Investment giant KKR & Co. Inc. agreed to buy online contact lens retailer 1-800 Contacts Inc. (No. 93 in the 2020 Digital Commerce 360 Top 1000) from previous owner AEA Investors LP.
1-800 Contacts and KKR didn’t disclose the transaction’s financial terms in a joint statement Wednesday. However, people familiar with the matter said the deal values 1-800 Contacts at more than $3.00 billion.
“They spent a lot of time investing in telemedicine solutions,” Felix Gernburd, a managing director at KKR, told Bloomberg News. “When shelter-in-place orders were restricting movement, 1-800 Contacts was one of the few places you could go to get your contacts.” The number of people using the retailer’s two online eye-exam apps at least tripled at the peak of the coronavirus-related shutdowns, the statement says.
Started in a dorm room in 1995, 1-800 Contacts sells eyewear and contact lenses online.

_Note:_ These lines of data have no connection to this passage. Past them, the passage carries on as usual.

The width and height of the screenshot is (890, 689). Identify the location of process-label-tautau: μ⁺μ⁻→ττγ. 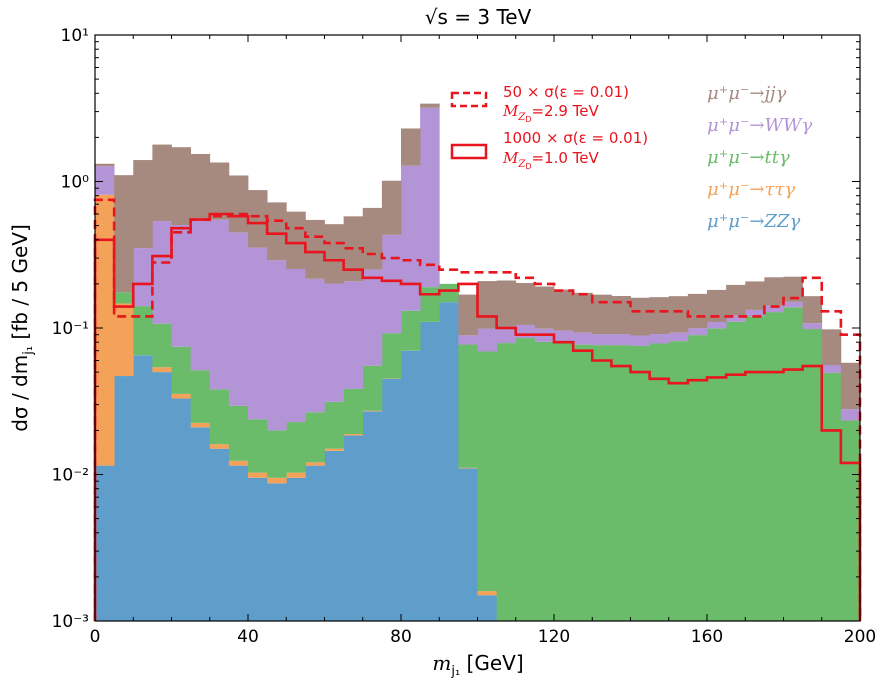
(751, 190).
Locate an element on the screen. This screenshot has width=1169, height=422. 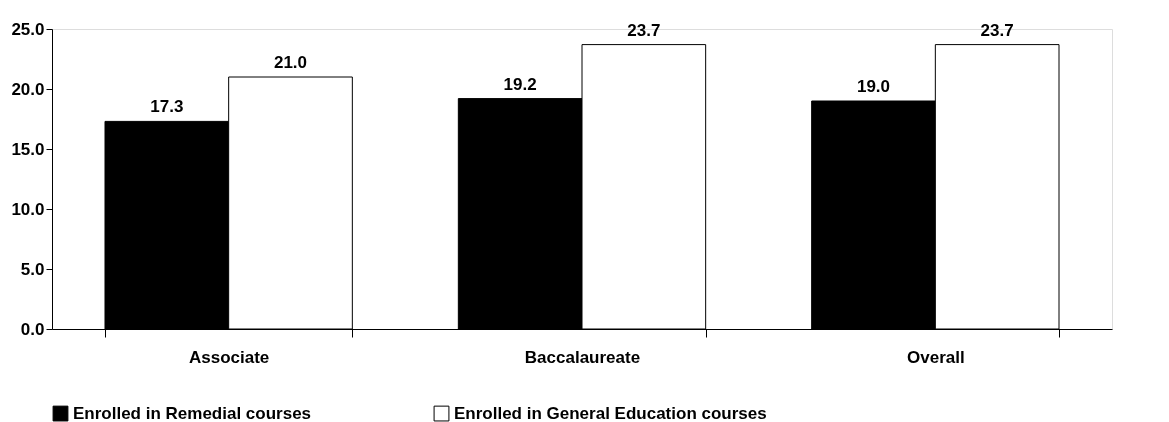
data-label: 19.0 is located at coordinates (874, 86).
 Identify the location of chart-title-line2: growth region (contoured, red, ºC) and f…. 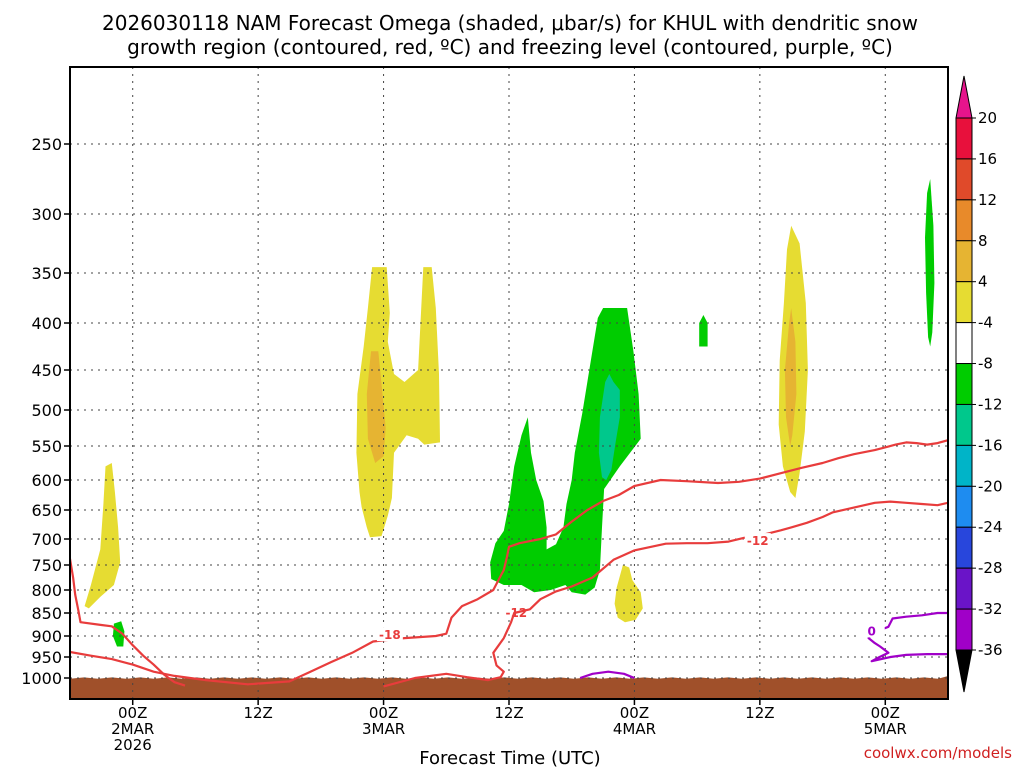
(510, 47).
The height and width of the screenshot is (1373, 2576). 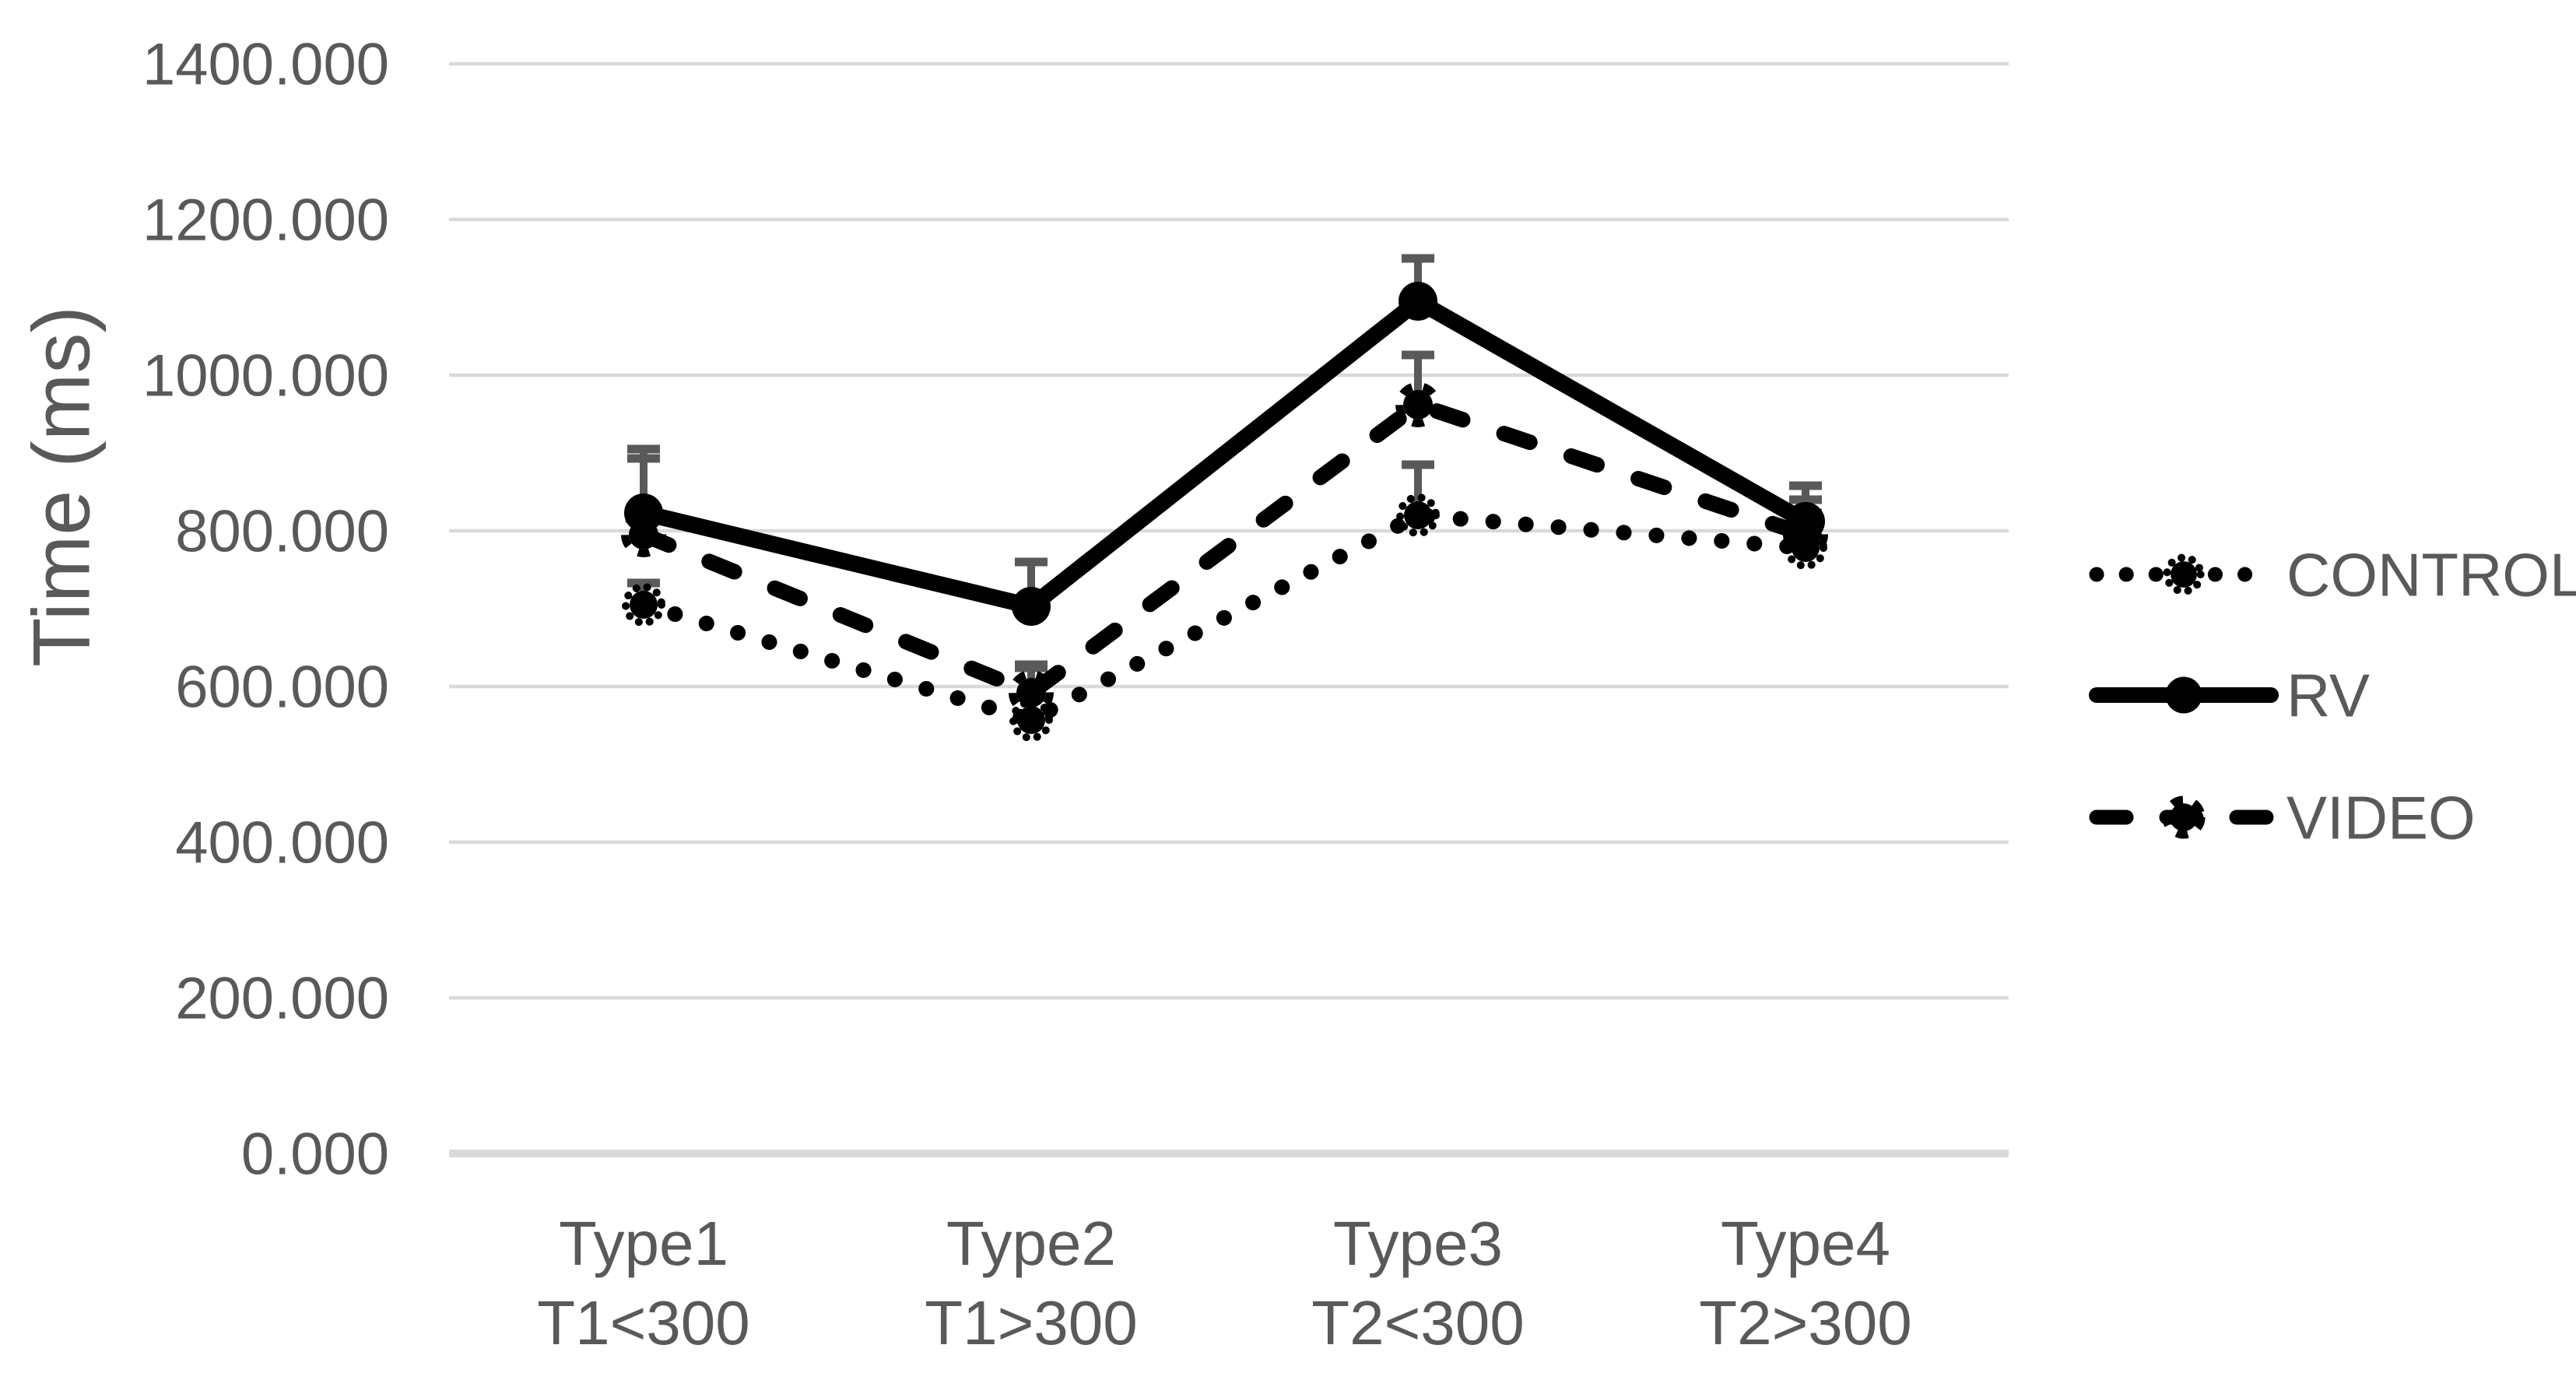 I want to click on y-tick-label: 400.000, so click(x=282, y=843).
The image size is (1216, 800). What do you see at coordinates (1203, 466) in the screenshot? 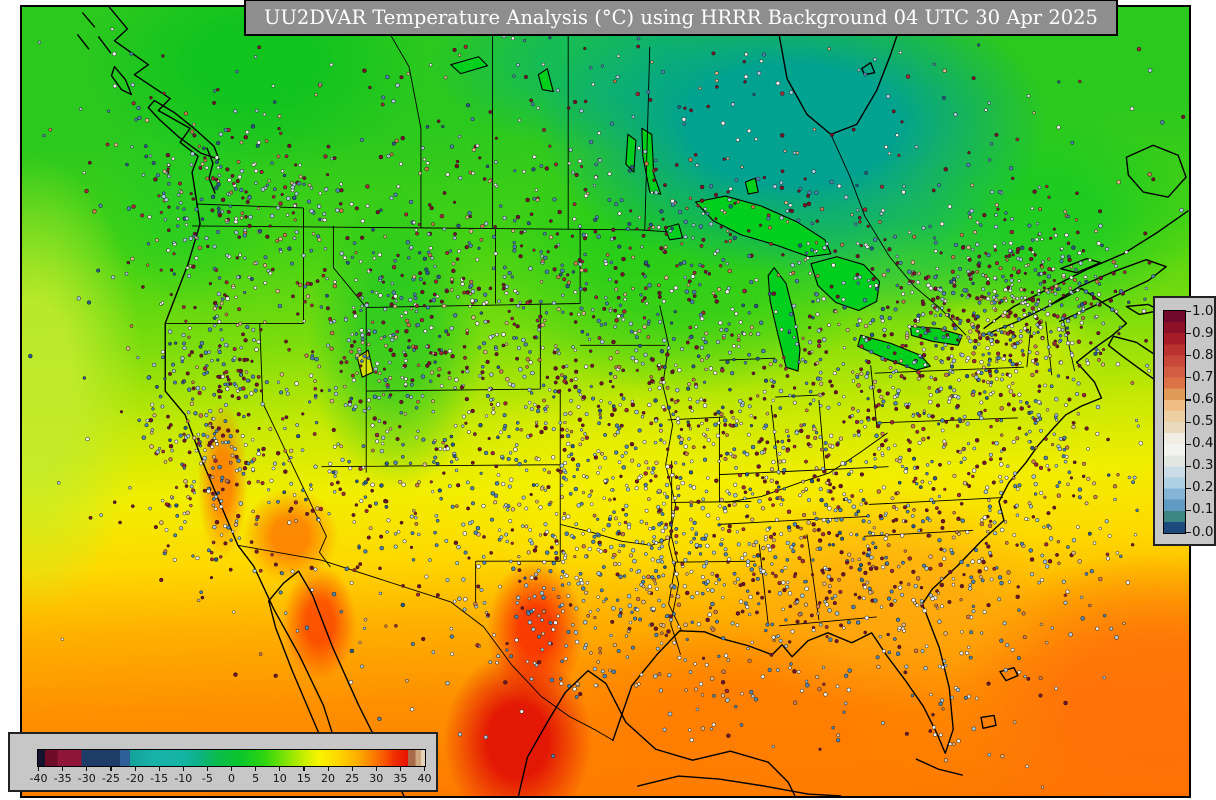
I see `colorbar-tick-label: 0.3` at bounding box center [1203, 466].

AEA Investors acquired the merchant in 2016 from Thomas H. Lee Partners.
“We believe 1-800 Contacts’ singular focus on providing a consistent and high-quality customer experience, fueled by industry-leading capabilities and telemedicine solutions, positions them well to continue to drive innovation in the category,” Felix Gernburd, a KKR managing director, said in the joint statement.
KKR’s rationale for buying 1-800 Contacts makes a lot of sense, according to George Deeb, managing partner of consulting and venture capital firm Red Rocket Ventures. The appeal for KKR, he says, is the chance to gain a sizable, innovative business in the massive healthcare industry with telemedicine capabilities, such as the ability to offer online eye exams. The deal also shows the strength of ecommerce during the pandemic, he says.
“The transaction clearly shows that ecommerce is alive and well in a world post-COVID, as more shoppers are buying from home—not in stores,” Deeb says.
AEA Investors bought 1-800 Contacts almost five years ago, and most professional investors have a three- to seven-year time horizon. Hence, AEA most likely wanted to exit its investment to help lock in the returns, Deeb says.
This week’s acquisition is not KKR’s first foray into eye care. In 2014, KKR invested in bricks-and-mortar eyewear retailer National Vision Holdings Inc. and then took it public in 2017.
A surge of new customers during the pandemic
As Americans get used to the new reality of receiving health care products and services during the pandemic, 1-800 Contacts experienced a surge of new customers—and a need to adapt.
The retailer also experienced roughly 100% year-over-year increases in new customers and repeat customers, 1-800 Contacts says, without providing specific numbers. The retailer declined to discuss how much its sales increased during that time.
Once the pandemic-related lockdowns started, 1-800 Contacts says it increased its engagement across social channels to connect with consumers posting about buying contacts or eyeglasses online. Partially because of those efforts, the retailer saw a roughly 200% increase in the use of ExpressExam—an online vision test consumers can use to renew their prescriptions, Phil Bienert, chief marketing officer, told Digital Commerce 360 before the retailer and KKR announced the acquisition.
In some respects, 1-800 Contacts was “almost designed” for the COVID-19 crisis and the lockdowns, Bienert says. “We’ve been champions of the expansion of telemedicine for many years, both as a way to increase access to vision care and to help evolve the stagnant vision industry. We were already offering telemedicine services that allow customers to renew prescriptions online, choose from the largest selection of brands and receive their contacts right to their door quickly, which meant we already had the technology in place to be able to serve our customers when others can’t,” he says.
ExpressExam provides eligible customers with a free, 10-minute online vision exam and renewed contact lens prescriptions from board-certified eye doctors. Consumers can have the exams from smartphones or computers and often get new prescriptions within just a few hours, the retailer says. The retailer determines eligibility for telehealth services by gathering information about customers’ age, location and eye health history.
“When optometrists were forced to close their doors, we stepped up our efforts to help Americans get their prescriptions renewed and contacts replenished, especially those on the front lines,” Bienert says. “We have over 45 million contact lenses in our distribution centers and are shipping orders daily. There’s been no disruption to the supply chain, so we are well prepared to take care of customers.”
The volume of calls the retailer’s call-center staff handles per day is as much as an 85% increase over pre-pandemic projections, Bienert says. To help meet the surge in sales and customers, the retailer added 200 employees from March 16 to early September, he says. The lion’s share of the new hiring was in operations roles, but the retailer hired corporate staff as well, he says.
During peak times, as many as 50 company “volunteers,” including CEO John Graham, stepped in to help ship orders at the distribution center, Bienert says.
1-800 Contacts, founded 25 years ago, owns brands including Liingo Eyewear, 6over6, Boomerang and Premium Vision. Morgan Stanley and Jefferies Financial Group Inc. are financial advisers to the retailer on the KKR deal.